Playbook For Launching, Monitoring, and Analyzing A/B Tests - Issue 134
A framework of product experimentation - the procedure and analysis.
Welcome to the Data Analysis Journal, a weekly newsletter about data science and analytics.
Today, I will share my step-by-step process for launching, monitoring, analyzing, and reporting A/B tests. I’ll also cover the roles and expectations in test monitoring and support between product managers and data analysts, as this area of responsibility can overlap and is often a culprit of tensions.
Through working at different companies, I ended up developing a few different frameworks that were each depending on the data team structure and analyst reporting role. Depending on if analysts are embedded into Product, Business, or Engineering, or if they are part of a team squad or a tiger group, the framework will be different. That said, for today I’ll keep it at a high level to make it applicable to any organizational and reporting structure.
First thing first.

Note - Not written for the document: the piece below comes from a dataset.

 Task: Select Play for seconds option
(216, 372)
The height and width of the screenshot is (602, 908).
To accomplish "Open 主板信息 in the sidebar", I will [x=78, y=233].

I prefer to differentiate experimentation between introducing a new feature or optimizing an existing feature and classify all product tests into 3 categories:
Optimizing an existing product or feature.
Introducing a change to an existing product or feature.
Introducing a new product or feature that didn’t exist before.
While these sound similar (and in many, many companies are treated the same), they actually have different lifecycles and rollouts and should be evaluated differently.